The reason your seeing variation in the graph is because there is a length of wire between the output of your inductor of some length before connecting to your ground. As such this length of wire has some small amount of parasitics but is also being inductively coupled with your inductor and thus is inducing some voltage swing as seen in the graph. Effectively the red wire your output probe is connected to is creating a transformer with the coil you are testing. This is why you notice a larger impact on the blue line than the red, because the red wire is very short and connected very close to the signal source.

The peak your seeing in the blue line around 0.1MHz also has little to do with the ferrite core's maximum frequency. It is most likely the coils self resonance. You have to understand a coil has parasitic capacitance sitting between each loop of the coil. This essentially causes it to have a relatively large inductance but also a smaller parasitic capacitance. This will cause any coil to self-resonate at a given frequency as you see here. Even if you had an air-core with no upper frequency limit you'd see a similar self-resonance (though at a different frequency). You could test this theory by spreading your coil out. Take the coil you wound there and keep the same number of windings but instead of having it all bunched up to one side of the core try to evenly space it across the core. This will significantly lower the parasitic capacitance and the peak you see should be much less noticable if not go away completely.

So long story short, I'm sorry to say, none of what you have here is really going to help you.

How can I interpret this result (making sense of it with regards to it's actual performance with regards to suppressing noise at 150kHz?

Well you cant, the results are bogus. but lets try to address how you can determine if its good at suppressing noise at 150kHz.. but the answer is, it depends. As a general rule if you start pushing a core past its frequency limit they become lossy. That is your inductor's impedance will shift to have a real resistance and the reactance may also be affected. this may or may not be a problem depending on the details.
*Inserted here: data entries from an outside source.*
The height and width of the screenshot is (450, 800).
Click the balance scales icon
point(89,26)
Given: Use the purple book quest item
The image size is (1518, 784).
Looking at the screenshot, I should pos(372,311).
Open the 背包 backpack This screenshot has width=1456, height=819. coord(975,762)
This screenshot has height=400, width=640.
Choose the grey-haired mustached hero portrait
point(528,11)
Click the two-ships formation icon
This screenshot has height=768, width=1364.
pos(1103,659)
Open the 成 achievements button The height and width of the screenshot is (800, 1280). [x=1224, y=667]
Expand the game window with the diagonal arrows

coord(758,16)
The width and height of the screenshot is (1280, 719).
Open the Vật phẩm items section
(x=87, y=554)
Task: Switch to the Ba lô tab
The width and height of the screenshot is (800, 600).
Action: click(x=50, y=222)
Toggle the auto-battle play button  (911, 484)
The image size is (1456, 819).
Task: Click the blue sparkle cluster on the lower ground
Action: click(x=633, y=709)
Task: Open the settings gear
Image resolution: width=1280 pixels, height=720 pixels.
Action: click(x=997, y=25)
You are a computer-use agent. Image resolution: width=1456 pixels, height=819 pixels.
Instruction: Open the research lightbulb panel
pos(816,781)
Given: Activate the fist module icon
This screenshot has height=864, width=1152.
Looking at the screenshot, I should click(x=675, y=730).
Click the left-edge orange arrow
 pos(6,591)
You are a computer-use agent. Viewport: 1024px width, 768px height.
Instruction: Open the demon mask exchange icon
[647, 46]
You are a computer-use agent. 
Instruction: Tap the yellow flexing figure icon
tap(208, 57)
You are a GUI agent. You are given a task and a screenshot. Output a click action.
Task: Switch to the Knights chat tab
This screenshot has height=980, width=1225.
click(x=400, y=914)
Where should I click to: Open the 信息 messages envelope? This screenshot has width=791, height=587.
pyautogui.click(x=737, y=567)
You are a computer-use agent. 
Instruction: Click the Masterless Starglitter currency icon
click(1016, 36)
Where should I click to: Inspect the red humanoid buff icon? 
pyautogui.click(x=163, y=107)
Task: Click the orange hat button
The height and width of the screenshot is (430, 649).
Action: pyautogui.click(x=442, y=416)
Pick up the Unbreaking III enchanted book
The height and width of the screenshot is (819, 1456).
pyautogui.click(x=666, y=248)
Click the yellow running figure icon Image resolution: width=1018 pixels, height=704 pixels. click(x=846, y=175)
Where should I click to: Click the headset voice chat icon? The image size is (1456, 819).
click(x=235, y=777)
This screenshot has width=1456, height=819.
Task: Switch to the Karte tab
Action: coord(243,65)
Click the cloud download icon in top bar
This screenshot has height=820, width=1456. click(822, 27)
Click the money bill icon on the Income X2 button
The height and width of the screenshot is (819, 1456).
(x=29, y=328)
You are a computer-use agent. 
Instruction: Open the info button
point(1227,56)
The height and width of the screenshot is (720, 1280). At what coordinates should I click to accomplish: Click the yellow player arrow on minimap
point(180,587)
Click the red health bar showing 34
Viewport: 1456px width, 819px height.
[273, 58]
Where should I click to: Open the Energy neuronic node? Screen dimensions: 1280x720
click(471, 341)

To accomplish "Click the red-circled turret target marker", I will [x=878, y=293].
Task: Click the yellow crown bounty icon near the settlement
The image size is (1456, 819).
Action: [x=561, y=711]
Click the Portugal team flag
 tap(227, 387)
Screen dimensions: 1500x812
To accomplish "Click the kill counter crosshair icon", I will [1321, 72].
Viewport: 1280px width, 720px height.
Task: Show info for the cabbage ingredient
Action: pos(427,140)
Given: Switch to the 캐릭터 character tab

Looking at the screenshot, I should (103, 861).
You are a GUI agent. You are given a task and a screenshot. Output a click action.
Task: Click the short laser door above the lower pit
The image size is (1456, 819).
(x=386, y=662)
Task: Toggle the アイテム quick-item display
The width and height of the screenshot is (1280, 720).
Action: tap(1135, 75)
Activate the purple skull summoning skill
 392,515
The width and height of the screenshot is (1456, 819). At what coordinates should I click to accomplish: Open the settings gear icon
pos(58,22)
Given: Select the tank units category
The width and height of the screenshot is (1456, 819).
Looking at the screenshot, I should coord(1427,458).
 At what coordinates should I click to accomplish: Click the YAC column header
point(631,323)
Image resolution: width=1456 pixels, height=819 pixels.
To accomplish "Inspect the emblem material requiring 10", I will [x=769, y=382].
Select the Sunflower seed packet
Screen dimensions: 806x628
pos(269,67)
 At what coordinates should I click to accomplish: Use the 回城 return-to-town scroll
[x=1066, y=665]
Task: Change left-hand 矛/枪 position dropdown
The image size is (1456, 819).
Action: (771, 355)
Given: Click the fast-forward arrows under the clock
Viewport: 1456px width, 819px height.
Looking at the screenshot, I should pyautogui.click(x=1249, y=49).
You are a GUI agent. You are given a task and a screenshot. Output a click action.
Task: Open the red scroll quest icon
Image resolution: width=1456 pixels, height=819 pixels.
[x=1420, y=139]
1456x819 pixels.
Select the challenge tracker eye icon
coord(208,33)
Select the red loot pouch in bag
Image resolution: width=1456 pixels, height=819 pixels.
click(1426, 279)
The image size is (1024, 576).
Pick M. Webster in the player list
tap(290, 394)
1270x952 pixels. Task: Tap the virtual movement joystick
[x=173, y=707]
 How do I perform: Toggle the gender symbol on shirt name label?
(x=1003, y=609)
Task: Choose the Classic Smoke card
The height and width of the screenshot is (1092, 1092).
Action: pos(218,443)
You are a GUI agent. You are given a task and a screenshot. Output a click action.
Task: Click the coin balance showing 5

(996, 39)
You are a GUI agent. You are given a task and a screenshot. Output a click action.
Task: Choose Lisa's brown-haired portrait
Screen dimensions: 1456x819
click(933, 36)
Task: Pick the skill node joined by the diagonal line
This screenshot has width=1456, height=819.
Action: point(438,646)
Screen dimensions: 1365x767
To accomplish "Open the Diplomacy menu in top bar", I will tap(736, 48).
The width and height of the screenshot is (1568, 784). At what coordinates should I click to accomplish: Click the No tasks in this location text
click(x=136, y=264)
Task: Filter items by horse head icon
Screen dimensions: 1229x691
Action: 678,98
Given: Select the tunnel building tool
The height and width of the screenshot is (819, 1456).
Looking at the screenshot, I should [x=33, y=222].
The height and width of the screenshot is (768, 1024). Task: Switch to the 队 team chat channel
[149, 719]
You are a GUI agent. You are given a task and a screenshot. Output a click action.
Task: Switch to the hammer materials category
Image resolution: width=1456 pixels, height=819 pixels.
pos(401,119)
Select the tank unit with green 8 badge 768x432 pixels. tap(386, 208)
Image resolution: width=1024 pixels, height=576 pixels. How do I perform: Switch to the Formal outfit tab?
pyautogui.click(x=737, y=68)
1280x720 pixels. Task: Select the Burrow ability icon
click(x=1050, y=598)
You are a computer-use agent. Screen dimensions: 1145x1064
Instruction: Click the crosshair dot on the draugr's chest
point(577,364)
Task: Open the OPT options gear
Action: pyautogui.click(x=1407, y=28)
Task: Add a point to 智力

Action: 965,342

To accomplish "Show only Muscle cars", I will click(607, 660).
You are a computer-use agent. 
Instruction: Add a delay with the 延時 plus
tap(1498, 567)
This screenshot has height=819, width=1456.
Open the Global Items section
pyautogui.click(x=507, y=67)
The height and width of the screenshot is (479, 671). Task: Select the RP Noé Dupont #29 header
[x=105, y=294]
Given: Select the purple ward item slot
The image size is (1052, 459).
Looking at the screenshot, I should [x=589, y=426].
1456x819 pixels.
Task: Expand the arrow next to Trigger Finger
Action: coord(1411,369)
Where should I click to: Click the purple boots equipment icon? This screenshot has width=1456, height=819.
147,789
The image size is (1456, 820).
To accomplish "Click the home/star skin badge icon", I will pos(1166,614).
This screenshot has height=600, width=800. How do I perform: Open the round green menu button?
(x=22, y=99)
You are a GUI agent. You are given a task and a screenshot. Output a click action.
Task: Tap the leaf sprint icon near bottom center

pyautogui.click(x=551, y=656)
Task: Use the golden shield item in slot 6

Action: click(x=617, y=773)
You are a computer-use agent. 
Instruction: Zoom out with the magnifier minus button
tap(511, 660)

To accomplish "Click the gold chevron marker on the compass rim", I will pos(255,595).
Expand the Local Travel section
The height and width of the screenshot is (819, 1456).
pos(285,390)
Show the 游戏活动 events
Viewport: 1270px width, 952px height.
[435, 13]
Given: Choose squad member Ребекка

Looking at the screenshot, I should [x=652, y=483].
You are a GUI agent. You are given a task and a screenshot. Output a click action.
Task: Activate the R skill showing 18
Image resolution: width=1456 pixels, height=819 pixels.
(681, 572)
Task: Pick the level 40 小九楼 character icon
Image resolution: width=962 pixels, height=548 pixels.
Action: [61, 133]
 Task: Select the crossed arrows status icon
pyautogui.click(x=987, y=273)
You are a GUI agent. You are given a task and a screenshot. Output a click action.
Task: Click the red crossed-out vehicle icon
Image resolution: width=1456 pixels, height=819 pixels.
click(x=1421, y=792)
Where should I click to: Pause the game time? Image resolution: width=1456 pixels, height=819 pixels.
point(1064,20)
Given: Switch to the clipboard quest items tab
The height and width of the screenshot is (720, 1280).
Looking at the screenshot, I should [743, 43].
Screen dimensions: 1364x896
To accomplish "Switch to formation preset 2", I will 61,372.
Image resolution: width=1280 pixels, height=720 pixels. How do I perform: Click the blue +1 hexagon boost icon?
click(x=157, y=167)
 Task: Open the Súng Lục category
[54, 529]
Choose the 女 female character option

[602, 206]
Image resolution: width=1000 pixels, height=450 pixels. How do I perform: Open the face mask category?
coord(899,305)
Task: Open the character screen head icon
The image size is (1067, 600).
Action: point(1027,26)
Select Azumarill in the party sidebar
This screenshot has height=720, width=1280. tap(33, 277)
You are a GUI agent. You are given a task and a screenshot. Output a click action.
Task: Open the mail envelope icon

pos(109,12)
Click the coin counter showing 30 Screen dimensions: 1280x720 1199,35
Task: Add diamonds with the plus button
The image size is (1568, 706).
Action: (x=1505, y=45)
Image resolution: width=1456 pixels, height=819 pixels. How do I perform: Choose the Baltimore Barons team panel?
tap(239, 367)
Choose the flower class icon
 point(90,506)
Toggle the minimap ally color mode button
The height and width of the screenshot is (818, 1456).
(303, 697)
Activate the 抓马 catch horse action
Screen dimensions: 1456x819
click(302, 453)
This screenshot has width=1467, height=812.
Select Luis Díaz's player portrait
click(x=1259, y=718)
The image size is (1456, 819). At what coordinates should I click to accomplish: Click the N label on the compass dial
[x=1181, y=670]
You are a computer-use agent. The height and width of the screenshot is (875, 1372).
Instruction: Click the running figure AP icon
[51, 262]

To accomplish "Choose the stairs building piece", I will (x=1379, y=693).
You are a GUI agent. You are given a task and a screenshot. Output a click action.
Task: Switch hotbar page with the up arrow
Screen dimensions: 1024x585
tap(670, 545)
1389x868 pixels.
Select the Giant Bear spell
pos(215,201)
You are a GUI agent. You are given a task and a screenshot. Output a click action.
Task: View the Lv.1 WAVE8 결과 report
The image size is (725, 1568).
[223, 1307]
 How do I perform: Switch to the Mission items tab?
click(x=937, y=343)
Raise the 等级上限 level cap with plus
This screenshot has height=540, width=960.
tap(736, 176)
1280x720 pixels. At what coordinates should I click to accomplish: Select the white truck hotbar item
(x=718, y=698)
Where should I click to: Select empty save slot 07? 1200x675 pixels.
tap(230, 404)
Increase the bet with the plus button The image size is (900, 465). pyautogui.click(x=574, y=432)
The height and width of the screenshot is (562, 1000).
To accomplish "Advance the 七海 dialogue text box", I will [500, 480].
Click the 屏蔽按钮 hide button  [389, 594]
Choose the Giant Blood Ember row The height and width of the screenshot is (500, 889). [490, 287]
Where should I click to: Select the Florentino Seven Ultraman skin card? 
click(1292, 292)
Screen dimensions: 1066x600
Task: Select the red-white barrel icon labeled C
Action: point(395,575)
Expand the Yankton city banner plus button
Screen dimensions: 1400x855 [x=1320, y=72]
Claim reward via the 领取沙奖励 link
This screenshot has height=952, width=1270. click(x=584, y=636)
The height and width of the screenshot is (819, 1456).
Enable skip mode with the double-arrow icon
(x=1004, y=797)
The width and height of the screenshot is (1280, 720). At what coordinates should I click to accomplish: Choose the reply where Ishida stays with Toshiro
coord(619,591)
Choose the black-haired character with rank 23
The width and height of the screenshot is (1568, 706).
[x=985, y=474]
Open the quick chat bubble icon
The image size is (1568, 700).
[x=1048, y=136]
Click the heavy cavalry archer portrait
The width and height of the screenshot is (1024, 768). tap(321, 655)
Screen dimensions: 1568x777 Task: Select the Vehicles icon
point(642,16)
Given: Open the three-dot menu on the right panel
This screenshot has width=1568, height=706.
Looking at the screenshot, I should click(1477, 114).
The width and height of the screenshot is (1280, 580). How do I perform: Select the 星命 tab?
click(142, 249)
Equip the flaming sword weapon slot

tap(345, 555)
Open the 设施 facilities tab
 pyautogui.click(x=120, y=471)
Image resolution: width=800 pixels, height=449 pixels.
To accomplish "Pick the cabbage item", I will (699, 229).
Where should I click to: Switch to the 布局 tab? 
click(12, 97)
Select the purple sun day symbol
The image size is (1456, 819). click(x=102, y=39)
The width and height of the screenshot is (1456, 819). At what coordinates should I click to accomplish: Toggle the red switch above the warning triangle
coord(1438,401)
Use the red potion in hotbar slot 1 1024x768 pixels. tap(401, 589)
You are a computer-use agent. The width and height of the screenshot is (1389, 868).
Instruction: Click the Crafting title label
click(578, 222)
If all you want to do is reject any signals below 150kHz or any signals above 150kHz and let the others pass, then I would not use an inductor at all. for that you can use a single capacitor in a low-pass or high-pass configuration, capacitors can be a bit less problematic than inductors so its usually what I'd recommend.

For a high-pass filter that only rejects signals below 150kHz then put a 10nF capacitor in series with the signal and a 100 ohm resistor after the capacitor attached to ground. For a low-pass filter that only rejects signals above 150kHz use the same components but swap the resistor and the capacitors position.

The only way you'd have to use a inductor here is if you want a band-pass filter. that means if you want to reject frequencies above and below 150kHz and only let frequencies at or near 150kHz pass. For that you would put a 10nF capacitor in series with the signal, and then a 112uH inductor in series with that.

The nice thing is that the inductor's value is low enough that you have no need to use a ferrite core at all, which is really only needed when you need a large value inductor. For a 112uH inductor you can wind an air-core inductor which has effectively no frequency limitations and is much easier to work with than one with a core. for that take some really thin wire and rap it around a 0.5" diameter tube with 200 turns, and make sure the overall length is evenly spaced about 2 inches. Or you can use this online calculator to try to get dimensions that suit you. You can use some clue to ensure the inductor keeps its shape.

If you really do want to try to calculate the upper frequency limit on a ferrite core inductor, though, you'd have to measure the voltage across it and the current through it. You could then look at the phase difference between this two values as well as the amplitude and use that to calculate the complex impedance at a given frequency. Ideally it should have very low real component and most of its impedance would be the imaginary component. This would show as a 90 degree, or very close to 90 degree phase shift between the two graphs when it is operating at an optimal frequency and the phase shift would decrease as the inductor is pushed passed its maximum frequency.